I meet so many people that worry they are not on the right path! They feel unfulfilled as if they are destined for better things or to simply live a different way. I understand these people as I was one of them for so long.
Over the years I’ve come to realise there’s no such thing as a bad decision. Whatever your meant to do you will get there in the end. Sometimes we can become so disconnected we need a HUGE universal clout to bring us back on track. That’s exactly what was happening to me with my illnesses. I thought I was being punished for something and could not comprehend why I was going through such an ordeal. Little did I know spirit and my angels were trying to show me my life had a different calling.
I knew I was missing the bigger picture but the more symptomatic to Illness I became the more disconnected I was. I missed all the signs and constantly moaned to Mr H that I didn’t have a gift, talent or speciality to offer anyone. One afternoon I was sprawled out on the sofa moaning and I received three messages from three different people enquiring about a reading. I declined all three then said out loud “I am not working for you guys anymore as you are not looking after me”
Poor spirit I bet they thought “What a diva”
I kept fighting on trying to pursue professional jobs, not one of the roles excited me but that’s what people do we go to work and we live for the weekend. I had tunnel vision and was far too disconnected to think outside the box. I remember my poor mom and dad saying “darling why don’t you just take a break for a while and get well” I of course ignored them.

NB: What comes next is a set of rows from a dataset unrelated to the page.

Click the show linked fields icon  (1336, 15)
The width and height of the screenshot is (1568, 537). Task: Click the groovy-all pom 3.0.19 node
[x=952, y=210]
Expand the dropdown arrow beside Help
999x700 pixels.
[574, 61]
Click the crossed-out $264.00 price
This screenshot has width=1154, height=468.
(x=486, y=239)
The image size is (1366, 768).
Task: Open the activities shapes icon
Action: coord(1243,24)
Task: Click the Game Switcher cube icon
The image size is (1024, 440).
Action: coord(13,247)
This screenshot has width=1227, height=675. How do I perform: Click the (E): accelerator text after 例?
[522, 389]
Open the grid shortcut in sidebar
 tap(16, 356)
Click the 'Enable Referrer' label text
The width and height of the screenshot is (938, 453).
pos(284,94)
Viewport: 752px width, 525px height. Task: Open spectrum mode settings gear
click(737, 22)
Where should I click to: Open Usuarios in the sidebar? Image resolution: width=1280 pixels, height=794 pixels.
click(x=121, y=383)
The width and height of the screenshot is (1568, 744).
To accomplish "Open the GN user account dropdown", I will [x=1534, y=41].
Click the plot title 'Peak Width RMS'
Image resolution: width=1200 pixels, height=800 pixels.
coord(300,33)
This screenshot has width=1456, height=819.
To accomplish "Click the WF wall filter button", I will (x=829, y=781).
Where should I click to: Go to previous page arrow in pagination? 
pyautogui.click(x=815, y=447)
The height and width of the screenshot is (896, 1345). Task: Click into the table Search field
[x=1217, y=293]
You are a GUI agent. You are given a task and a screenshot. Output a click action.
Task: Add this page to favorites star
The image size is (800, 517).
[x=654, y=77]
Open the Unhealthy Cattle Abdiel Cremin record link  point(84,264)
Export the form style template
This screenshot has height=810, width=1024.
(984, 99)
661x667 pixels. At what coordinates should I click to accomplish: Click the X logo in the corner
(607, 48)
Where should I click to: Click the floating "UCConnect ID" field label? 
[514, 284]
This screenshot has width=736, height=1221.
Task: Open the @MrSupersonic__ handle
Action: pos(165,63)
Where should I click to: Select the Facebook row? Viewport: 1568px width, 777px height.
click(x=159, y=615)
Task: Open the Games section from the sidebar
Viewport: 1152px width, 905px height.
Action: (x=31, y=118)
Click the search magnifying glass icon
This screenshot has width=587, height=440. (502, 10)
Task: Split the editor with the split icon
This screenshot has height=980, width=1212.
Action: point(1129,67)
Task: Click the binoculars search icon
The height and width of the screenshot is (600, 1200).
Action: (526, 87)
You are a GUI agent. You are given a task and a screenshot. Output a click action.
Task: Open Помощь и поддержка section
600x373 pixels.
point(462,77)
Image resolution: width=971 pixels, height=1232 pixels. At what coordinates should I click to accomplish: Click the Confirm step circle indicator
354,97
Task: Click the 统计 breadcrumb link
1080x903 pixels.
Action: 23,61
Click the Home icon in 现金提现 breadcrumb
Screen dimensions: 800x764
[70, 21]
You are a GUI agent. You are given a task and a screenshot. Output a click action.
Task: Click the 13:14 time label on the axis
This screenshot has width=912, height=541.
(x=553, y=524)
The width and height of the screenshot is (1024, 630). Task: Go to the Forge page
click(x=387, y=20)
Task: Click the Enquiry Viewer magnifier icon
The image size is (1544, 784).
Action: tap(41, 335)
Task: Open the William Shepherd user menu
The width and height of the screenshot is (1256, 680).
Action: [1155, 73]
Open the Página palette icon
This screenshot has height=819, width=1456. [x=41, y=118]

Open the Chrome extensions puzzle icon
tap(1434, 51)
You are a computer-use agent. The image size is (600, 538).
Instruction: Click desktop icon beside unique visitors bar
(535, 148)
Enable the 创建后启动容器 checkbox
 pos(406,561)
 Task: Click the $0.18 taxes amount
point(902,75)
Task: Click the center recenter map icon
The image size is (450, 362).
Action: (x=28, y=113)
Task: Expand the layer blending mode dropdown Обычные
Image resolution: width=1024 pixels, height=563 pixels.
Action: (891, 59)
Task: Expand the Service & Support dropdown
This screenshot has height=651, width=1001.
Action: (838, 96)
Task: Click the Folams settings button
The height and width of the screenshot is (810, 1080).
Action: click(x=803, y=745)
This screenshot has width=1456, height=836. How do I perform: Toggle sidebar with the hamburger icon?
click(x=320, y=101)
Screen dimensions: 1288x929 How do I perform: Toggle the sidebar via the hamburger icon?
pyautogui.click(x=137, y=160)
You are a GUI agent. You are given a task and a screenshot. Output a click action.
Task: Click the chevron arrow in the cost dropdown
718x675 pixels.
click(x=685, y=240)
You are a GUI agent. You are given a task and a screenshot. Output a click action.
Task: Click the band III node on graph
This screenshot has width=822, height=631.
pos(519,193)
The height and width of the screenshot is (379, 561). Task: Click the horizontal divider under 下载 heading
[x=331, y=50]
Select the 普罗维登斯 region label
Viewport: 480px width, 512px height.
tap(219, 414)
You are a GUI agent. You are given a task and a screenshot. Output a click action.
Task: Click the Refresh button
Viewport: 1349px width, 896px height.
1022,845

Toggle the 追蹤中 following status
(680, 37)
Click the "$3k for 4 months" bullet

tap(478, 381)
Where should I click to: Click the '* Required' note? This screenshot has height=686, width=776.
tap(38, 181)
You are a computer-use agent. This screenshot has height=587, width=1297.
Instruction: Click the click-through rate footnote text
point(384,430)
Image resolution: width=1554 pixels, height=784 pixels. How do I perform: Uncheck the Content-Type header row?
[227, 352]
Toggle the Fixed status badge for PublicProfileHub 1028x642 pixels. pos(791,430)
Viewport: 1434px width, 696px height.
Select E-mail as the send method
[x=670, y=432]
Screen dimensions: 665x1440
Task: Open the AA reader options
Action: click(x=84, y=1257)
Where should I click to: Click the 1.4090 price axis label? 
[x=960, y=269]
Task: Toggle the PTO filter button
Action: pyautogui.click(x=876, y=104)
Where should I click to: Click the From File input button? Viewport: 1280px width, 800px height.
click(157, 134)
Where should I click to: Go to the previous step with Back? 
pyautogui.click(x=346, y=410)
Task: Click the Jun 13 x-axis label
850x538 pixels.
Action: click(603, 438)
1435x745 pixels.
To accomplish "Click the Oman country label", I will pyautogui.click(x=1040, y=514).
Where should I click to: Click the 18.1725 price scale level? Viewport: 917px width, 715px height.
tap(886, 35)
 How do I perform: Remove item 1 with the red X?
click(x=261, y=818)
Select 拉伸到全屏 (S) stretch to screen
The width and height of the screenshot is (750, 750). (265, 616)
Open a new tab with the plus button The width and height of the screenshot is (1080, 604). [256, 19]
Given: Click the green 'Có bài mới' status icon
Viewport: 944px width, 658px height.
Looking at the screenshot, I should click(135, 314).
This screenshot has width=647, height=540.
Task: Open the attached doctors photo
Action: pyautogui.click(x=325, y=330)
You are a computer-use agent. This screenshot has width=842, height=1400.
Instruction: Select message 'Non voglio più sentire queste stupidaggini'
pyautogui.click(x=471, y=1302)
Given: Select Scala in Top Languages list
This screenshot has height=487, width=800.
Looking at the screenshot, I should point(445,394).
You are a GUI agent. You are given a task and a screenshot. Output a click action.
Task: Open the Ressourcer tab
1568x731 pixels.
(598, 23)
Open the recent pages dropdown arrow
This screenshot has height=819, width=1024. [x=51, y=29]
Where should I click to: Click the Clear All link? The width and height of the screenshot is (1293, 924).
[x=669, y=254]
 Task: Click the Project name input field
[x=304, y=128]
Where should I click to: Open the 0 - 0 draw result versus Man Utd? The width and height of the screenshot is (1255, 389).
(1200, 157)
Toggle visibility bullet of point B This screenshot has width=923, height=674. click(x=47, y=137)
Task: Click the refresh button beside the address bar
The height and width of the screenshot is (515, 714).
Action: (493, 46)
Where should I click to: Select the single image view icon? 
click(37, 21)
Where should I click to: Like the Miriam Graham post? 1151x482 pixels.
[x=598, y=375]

All my spare time was spent researching general surgeons. The hospital/GP had dismissed my allergy concerns and had put me in no man’s medical land and I had been told to choose a general surgeon. I found this lovely man he had a kind face and I booked my appointment slot. This amazing surgeon saved me in ways he will never understand. He listened and gave me hope. That’s all I needed. He booked me in for more exploratory surgery and I was actually looking forward to it…..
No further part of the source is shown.